- Juyom Rural District Location within Iran
- Coordinates: 28°13′46″N 53°54′38″E﻿ / ﻿28.22944°N 53.91056°E
- Country: Iran
- Province: Fars
- County: Juyom
- District: Central
- Capital: Mansurabad

Population (2016)
- • Total: 4,869
- Time zone: UTC+3:30 (IRST)

= Juyom Rural District =

Rural district in Fars province, Iran

Juyom Rural District (دهستان جويم) is in the Central District (Note: Formerly Juyom District of Larestan County) of Juyom County, Fars province, Iran. Its capital is the village of Mansurabad.
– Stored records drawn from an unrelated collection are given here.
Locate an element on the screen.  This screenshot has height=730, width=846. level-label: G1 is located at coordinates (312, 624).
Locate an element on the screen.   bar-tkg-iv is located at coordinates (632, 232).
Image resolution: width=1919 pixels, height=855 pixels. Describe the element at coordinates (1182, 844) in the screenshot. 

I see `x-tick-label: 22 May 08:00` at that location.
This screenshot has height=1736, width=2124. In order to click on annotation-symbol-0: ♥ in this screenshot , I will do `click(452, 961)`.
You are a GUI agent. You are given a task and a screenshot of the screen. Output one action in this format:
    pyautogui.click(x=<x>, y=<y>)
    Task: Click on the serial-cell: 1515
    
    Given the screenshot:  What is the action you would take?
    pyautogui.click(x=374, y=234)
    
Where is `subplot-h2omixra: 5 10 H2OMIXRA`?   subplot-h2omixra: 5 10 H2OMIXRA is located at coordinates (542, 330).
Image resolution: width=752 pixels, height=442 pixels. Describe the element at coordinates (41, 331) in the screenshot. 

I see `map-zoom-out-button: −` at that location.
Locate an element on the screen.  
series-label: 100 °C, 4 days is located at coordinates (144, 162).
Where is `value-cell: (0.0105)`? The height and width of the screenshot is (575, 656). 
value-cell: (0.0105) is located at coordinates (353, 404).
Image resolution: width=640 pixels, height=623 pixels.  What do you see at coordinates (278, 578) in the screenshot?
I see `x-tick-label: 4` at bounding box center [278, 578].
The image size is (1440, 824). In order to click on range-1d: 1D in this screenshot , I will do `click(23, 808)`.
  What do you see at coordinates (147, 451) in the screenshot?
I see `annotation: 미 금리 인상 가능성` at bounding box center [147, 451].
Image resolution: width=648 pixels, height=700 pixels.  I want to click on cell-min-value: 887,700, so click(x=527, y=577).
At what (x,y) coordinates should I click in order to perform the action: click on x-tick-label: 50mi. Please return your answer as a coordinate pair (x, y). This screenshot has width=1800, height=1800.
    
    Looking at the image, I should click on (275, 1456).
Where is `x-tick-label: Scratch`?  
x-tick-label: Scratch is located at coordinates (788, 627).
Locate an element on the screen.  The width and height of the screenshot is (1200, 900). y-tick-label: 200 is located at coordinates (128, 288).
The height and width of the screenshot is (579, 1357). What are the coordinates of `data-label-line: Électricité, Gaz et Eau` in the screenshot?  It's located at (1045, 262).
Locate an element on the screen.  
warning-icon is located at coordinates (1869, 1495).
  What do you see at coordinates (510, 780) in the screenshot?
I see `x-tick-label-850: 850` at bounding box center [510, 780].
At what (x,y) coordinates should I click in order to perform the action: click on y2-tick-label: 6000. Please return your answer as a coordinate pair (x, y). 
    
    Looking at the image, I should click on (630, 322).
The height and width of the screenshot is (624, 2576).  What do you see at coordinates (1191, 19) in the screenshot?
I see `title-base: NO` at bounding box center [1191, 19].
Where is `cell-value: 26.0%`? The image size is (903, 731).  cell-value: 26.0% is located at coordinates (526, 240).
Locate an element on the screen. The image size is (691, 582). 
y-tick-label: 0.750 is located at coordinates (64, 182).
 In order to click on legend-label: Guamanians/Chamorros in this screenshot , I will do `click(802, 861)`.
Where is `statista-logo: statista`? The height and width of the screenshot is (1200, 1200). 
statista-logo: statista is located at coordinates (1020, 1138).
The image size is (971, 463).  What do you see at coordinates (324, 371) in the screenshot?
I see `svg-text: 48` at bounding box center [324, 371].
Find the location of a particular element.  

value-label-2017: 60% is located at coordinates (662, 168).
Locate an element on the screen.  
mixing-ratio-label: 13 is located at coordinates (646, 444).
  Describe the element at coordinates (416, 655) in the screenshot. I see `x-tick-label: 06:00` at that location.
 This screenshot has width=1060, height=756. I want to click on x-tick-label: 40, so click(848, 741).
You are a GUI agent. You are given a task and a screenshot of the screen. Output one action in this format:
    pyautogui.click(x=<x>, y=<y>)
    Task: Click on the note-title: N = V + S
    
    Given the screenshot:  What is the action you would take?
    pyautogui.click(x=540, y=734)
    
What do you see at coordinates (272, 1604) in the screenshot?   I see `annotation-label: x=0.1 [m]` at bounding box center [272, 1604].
The previous capital of the rural district was the village of Juyom, now a city.

==Demographics==
===Population===
At the time of the 2006 National Census, the rural district's population (as a part of Juyom District (Note: Renamed the Central District of Juyom County) in Larestan County (Note: Formerly Lar County)) was 4,213 in 890 households. There were 6,303 inhabitants in 1,386 households at the following census of 2011. The 2016 census measured the population of the rural district as 4,869 in 1,394 households. The most populous of its 66 villages was Mansurabad, with 2,412 people.

After the census, the district was separated from the county in the establishment of Juyom County and renamed the Central District.